Large majority of enterprises are SMEs
In 2015, the majority of importers and exporters in the EU are SMEs and within the group of SMEs the majority are micro-sized enterprises, followed by small and then by medium enterprises. Large enterprises are a small minority of the number of enterprises but in many countries account for the largest share in trade value among the four size classes.
Table 1 shows the shares in number of enterprises and value of imports of the four employment size classes. For small and medium enterprises, shares in value and number of enterprises are clustered fairly close together. For micro-sized enterprises the shares for different countries are more spread out; two outliers, Malta and Belgium, have large shares in value. Large enterprises have a narrow range for share in number of enterprises (from 1 % for Belgium to 5 % for the Czech Republic), but a wide range in values ranging from 17 % for Cyprus to 71 % for France but more typically between 35 % and 60 %.

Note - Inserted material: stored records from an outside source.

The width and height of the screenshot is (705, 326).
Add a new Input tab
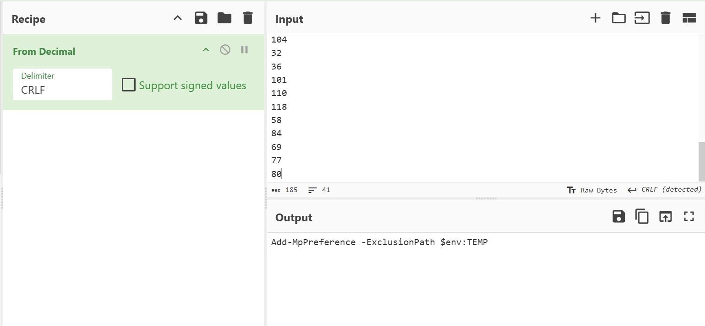click(x=595, y=18)
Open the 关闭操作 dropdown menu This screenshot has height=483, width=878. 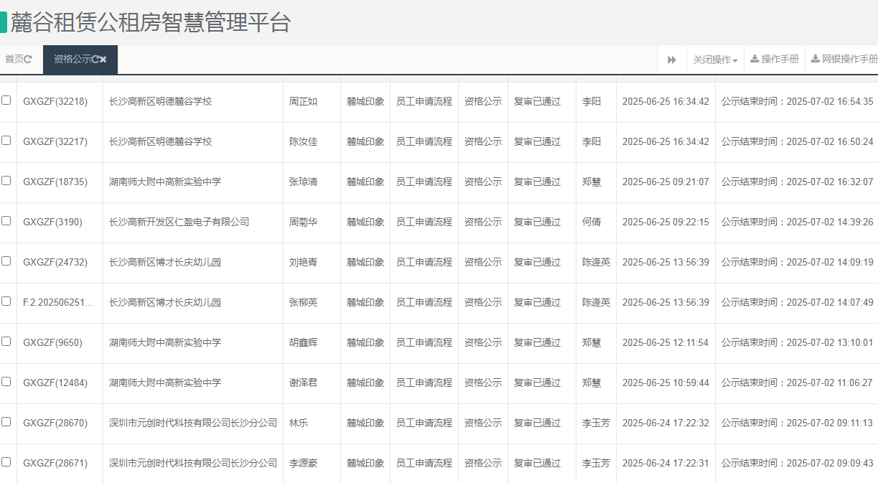[x=713, y=60]
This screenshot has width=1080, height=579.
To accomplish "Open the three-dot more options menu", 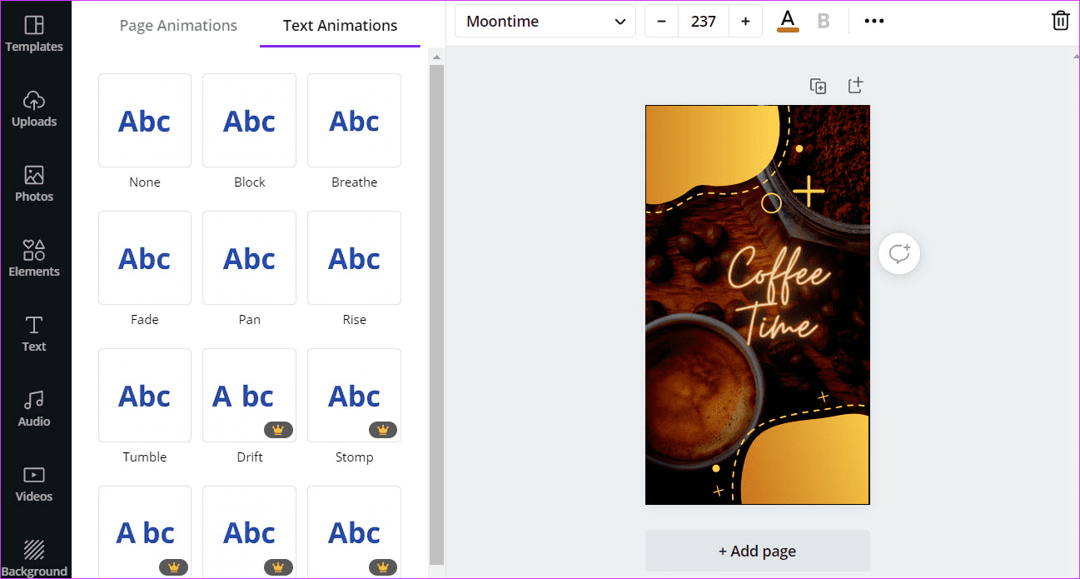I will tap(874, 21).
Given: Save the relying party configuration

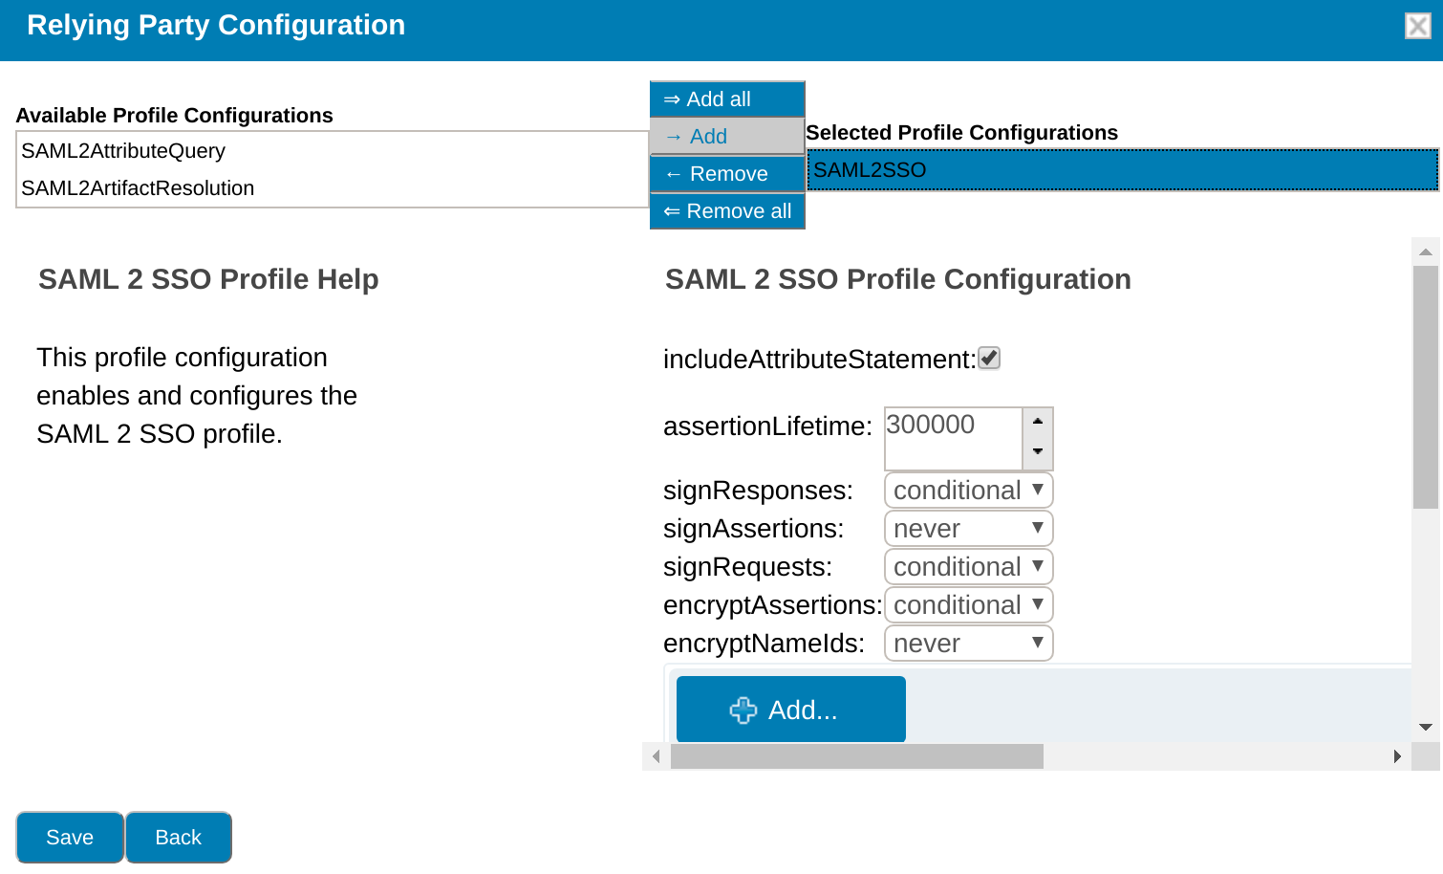Looking at the screenshot, I should point(70,838).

Table 2 is the same as Table 1 but for exporting enterprises. The general impression is the same but for each of the four size classes the values are somewhat more spread out. For the share of number of enterprises the values are between 1 % and 7 % for large enterprises, 4 % and 22 % for medium enterprises and 14 % to 34 % for small enterprises. In all three cases France had the highest share and Croatia the lowest share. For micro enterprises the situation was reversed with shares between 38 % for France and 81 % for Croatia. Here the only other countries with shares below 50 % were Romania and Luxembourg.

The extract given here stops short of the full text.